事業の拡大に合わせ、藤工業所ではスマートファクトリー化を中期計画に掲げ、製造業DXにも取り組んできた。人の手でしかできない職人的な作業に集中できるように、新たな設備の導入や、データのデジタル化、ITツールの導入も積極的に行っている。
図面に関しては、創業時から保存してあった全ての紙図面を、スキャンしてpdfファイル化し、クラウドに保存する作業を進めていた。図面には、加工上の注意点などの様々な情報が手書きで書き込まれている。図面に記入された部品番号から見積価格を調べることも出来た。
藤工業所では、リピート製品よりも、同じお客様からの新規の発注が多い。
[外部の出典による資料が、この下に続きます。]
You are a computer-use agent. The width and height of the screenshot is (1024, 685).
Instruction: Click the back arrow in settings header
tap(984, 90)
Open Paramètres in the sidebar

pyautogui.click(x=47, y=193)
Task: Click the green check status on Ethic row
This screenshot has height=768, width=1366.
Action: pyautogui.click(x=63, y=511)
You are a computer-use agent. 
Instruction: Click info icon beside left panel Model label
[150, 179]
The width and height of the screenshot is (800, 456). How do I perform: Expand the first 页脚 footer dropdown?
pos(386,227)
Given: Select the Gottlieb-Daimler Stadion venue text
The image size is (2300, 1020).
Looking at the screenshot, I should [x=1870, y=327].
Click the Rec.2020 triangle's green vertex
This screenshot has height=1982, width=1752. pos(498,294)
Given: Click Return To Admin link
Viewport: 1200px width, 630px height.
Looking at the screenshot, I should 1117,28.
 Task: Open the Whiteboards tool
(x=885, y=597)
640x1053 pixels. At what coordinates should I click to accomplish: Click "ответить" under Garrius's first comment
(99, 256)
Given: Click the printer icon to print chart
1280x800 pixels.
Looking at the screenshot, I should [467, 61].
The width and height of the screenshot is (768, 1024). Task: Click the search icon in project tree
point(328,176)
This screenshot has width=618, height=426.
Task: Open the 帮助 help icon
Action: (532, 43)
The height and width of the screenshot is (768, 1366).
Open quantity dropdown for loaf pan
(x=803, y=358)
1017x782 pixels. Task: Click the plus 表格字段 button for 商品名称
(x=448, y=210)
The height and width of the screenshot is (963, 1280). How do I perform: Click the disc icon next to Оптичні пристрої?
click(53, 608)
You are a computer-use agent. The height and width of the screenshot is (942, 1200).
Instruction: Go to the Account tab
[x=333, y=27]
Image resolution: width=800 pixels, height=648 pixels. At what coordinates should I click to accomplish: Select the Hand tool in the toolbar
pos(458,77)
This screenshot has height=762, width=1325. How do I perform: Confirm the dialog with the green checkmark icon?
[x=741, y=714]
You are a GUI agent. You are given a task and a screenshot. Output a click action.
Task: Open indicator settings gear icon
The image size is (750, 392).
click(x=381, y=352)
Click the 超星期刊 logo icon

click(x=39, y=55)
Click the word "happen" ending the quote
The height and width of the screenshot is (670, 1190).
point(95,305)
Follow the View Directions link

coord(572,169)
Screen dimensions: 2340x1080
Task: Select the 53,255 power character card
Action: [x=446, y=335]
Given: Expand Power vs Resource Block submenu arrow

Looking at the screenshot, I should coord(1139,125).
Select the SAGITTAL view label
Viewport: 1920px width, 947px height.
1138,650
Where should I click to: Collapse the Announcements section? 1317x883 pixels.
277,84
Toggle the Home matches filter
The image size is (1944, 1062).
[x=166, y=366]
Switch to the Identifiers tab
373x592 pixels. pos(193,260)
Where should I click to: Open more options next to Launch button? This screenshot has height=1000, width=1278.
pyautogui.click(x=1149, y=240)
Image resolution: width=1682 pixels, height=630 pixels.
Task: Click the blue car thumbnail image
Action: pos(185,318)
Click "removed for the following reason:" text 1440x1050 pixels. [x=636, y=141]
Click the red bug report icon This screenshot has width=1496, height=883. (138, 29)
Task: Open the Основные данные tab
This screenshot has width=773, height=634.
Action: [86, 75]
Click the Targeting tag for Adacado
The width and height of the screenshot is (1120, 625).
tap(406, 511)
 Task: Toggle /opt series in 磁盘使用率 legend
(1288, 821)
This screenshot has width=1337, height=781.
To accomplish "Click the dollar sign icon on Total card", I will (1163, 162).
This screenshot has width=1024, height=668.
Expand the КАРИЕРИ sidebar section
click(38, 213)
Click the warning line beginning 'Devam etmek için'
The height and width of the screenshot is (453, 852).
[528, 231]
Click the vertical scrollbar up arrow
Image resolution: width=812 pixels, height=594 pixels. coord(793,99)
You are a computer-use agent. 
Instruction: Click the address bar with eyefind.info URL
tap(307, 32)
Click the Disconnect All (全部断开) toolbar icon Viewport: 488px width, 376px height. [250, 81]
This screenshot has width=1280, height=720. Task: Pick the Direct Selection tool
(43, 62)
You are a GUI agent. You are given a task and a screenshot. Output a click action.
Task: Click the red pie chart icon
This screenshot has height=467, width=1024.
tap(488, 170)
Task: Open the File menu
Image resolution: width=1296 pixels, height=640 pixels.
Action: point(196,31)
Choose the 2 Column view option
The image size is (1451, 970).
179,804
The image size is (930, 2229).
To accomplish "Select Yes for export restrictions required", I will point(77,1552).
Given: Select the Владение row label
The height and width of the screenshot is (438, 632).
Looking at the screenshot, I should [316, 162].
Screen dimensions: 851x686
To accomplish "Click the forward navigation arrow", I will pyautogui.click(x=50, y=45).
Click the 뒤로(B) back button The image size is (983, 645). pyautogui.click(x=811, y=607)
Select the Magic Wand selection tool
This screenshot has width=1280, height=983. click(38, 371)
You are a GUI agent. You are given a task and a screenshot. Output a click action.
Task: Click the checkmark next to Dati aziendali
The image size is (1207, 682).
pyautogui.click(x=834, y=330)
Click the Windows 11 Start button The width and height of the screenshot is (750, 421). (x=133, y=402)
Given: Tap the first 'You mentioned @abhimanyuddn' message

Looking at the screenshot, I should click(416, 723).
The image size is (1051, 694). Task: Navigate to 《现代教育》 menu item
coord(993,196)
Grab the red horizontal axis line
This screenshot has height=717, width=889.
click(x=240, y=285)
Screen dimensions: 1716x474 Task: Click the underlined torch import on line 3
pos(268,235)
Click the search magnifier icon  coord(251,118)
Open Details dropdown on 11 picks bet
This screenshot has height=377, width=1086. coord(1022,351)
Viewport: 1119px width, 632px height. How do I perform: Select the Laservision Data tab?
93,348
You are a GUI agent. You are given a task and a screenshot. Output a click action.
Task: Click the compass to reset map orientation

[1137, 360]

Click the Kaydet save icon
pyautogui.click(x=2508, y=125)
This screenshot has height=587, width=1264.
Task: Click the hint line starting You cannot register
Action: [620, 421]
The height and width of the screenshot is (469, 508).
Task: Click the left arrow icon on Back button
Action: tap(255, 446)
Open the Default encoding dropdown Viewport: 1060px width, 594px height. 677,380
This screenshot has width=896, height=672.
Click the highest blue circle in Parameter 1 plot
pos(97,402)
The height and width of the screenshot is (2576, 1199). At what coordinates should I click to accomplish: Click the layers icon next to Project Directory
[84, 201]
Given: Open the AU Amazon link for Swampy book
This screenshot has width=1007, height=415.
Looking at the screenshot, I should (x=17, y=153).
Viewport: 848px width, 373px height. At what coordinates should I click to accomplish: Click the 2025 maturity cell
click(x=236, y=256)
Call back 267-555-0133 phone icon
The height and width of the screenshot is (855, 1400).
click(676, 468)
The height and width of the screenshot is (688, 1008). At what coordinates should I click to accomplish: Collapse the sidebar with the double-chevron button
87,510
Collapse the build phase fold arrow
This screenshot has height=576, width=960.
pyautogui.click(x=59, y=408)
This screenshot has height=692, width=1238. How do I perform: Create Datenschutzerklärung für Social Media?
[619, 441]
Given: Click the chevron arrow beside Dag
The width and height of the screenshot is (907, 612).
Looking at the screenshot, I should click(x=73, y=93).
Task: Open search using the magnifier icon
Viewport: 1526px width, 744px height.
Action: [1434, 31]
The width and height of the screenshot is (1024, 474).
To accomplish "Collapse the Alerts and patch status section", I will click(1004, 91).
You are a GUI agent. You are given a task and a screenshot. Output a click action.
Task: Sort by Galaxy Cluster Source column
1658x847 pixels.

見積の際に類似形状の図面から価格を参考にできれば、見積価格のブレを最小限に抑えられる。加工の際には、注意点を参考にミスを減らすこともできる。図面をデジタルデータにすることで資産化できれば、業務の効率化が大きく期待できた。
しかし、図面をデータ化しても、資産化には課題があった。図面を探そうと思っても、ファイル名や限られたキーワードでしか検索が出来ず、目的の図面を探し出すことが難しかった。類似形状の図面を探す場合は、過去の記憶に頼るしかなく、探し出せる人が限られる。スキャンしたデータは使用せず、昔と変わらず紙図面をめくって図面を探していた。時間がかかるので探すことを行わず、全て新規で図面を作成して、見積を作成することも多い。そのため、お客様から、前と似たような形状なのに、価格に差があると指摘を受ける例も出ていた。